| PROBLEM REQUIREMENTS |
Return every line below as is, leaving out the pictures.

#####

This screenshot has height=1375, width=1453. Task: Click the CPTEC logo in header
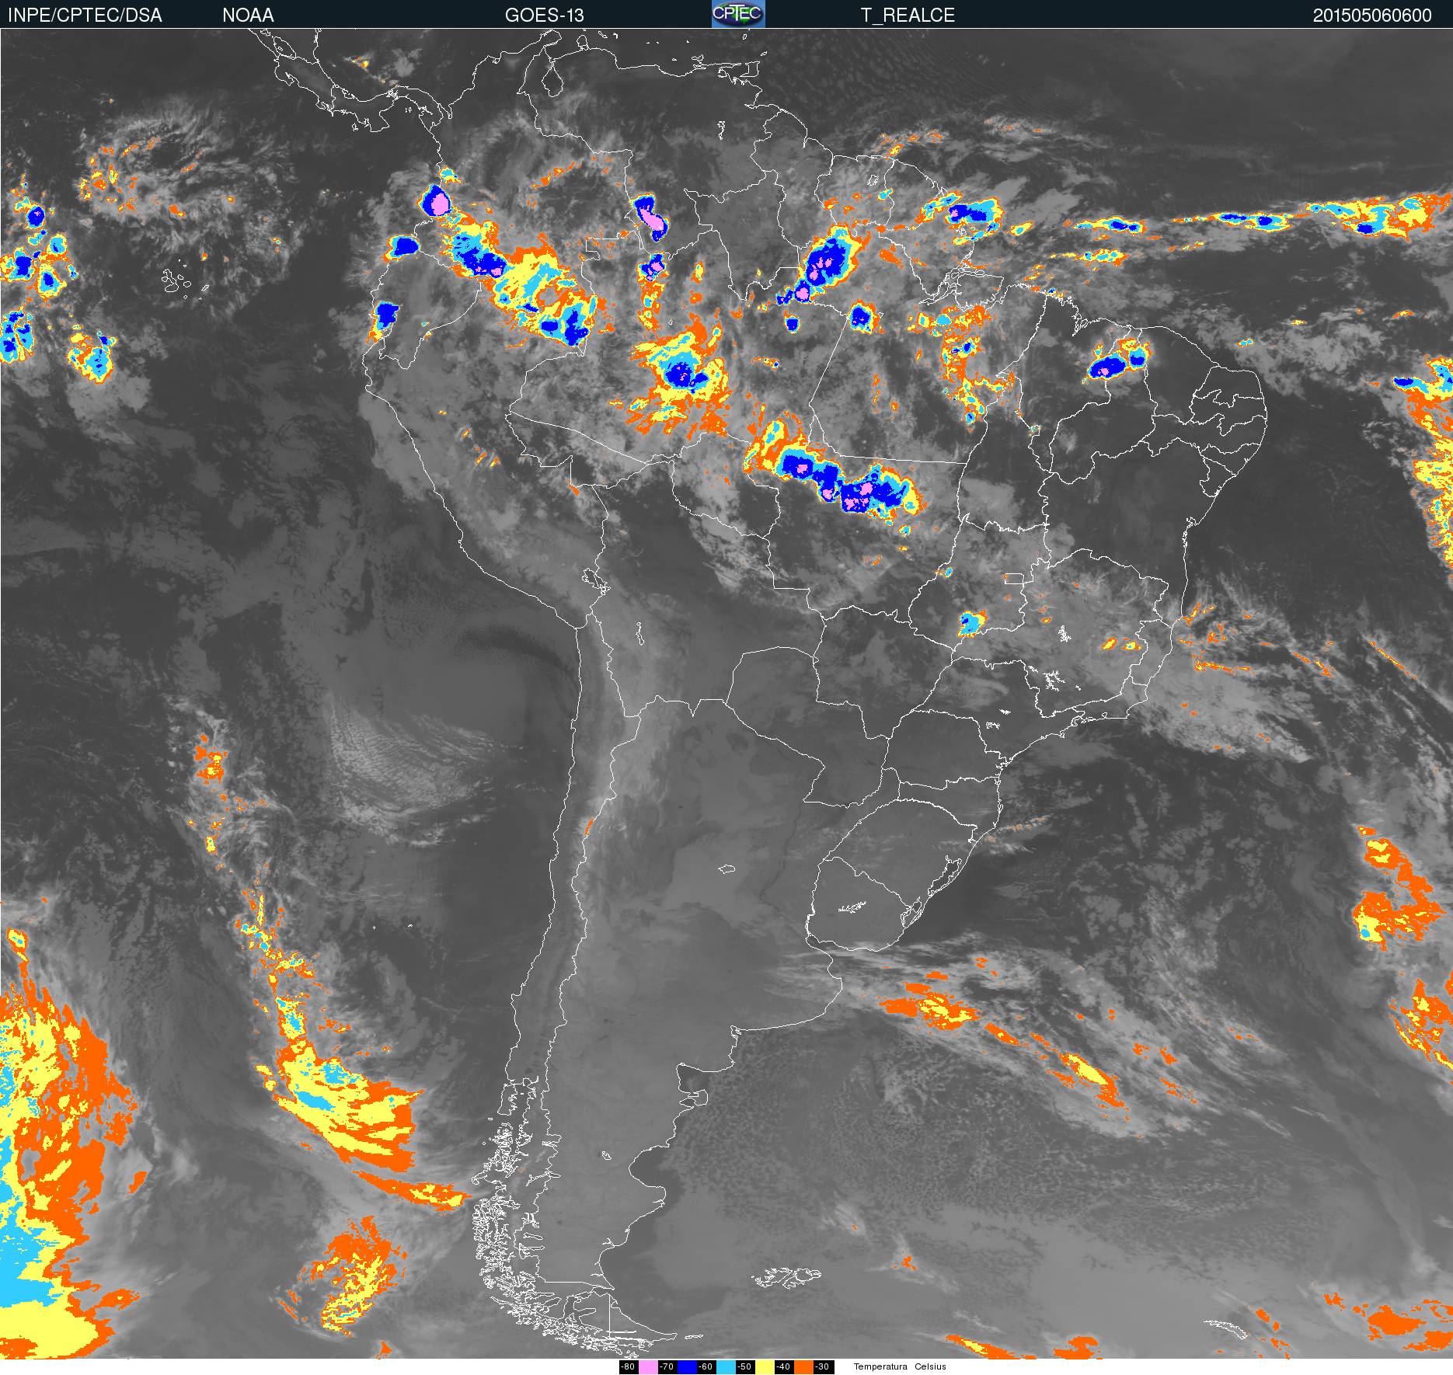pos(738,14)
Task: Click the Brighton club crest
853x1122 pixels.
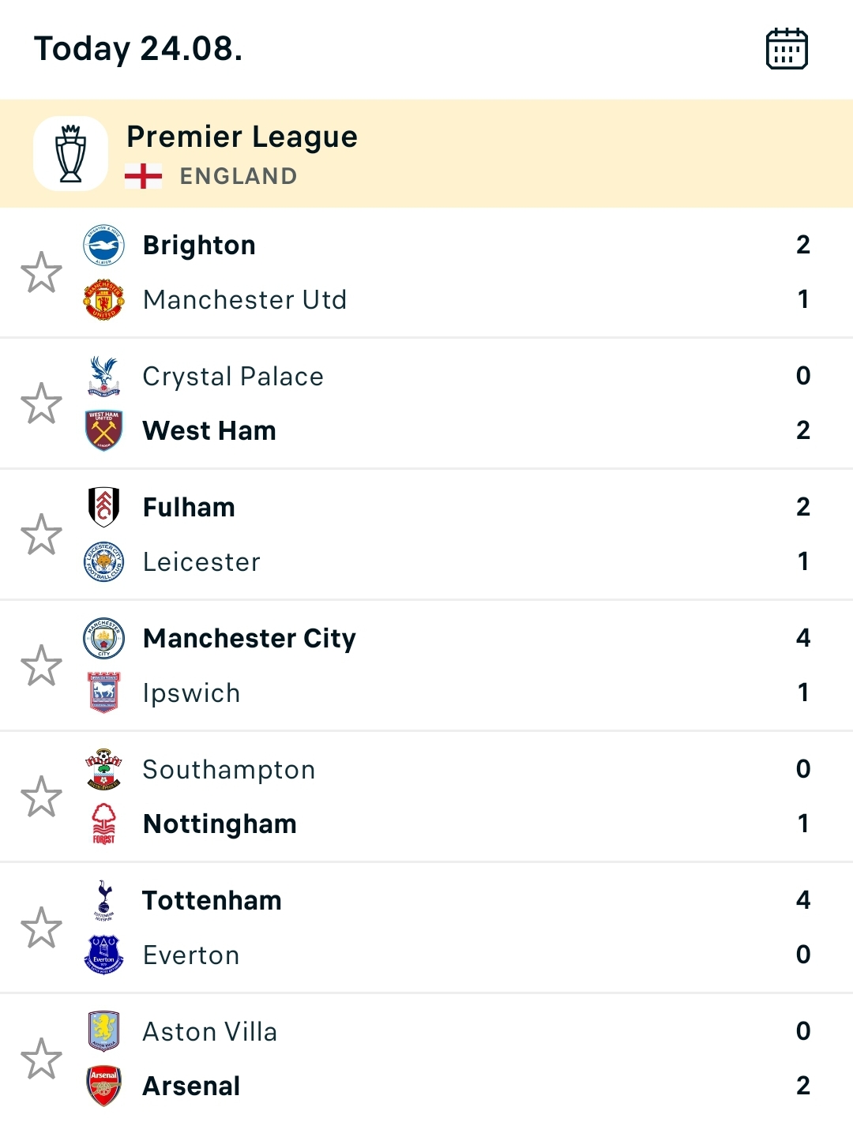Action: (x=103, y=245)
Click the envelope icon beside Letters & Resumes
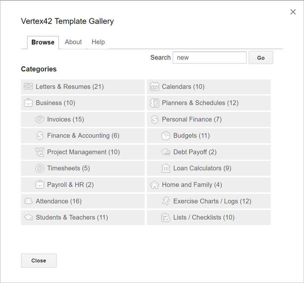The image size is (304, 283). 28,87
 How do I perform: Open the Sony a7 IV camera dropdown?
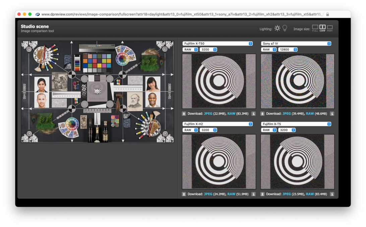[296, 44]
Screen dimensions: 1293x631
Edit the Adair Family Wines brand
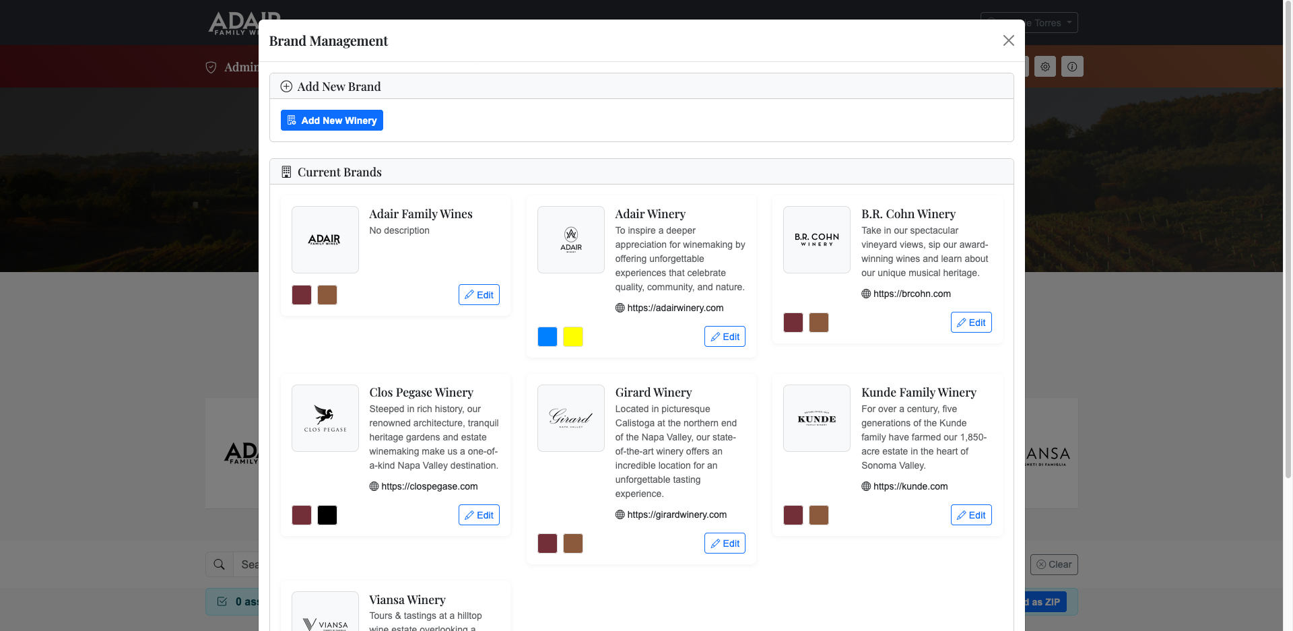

#####

| YOUR SOLUTION |
This screenshot has height=1375, width=1453. Task: Click the CPTEC logo in header
pos(738,14)
Task: Click the Brighton club crest
853x1122 pixels.
Action: (x=103, y=245)
Click the envelope icon beside Letters & Resumes
The image size is (304, 283). 28,87
 How do I perform: Open the Sony a7 IV camera dropdown?
[296, 44]
Screen dimensions: 1293x631
Edit the Adair Family Wines brand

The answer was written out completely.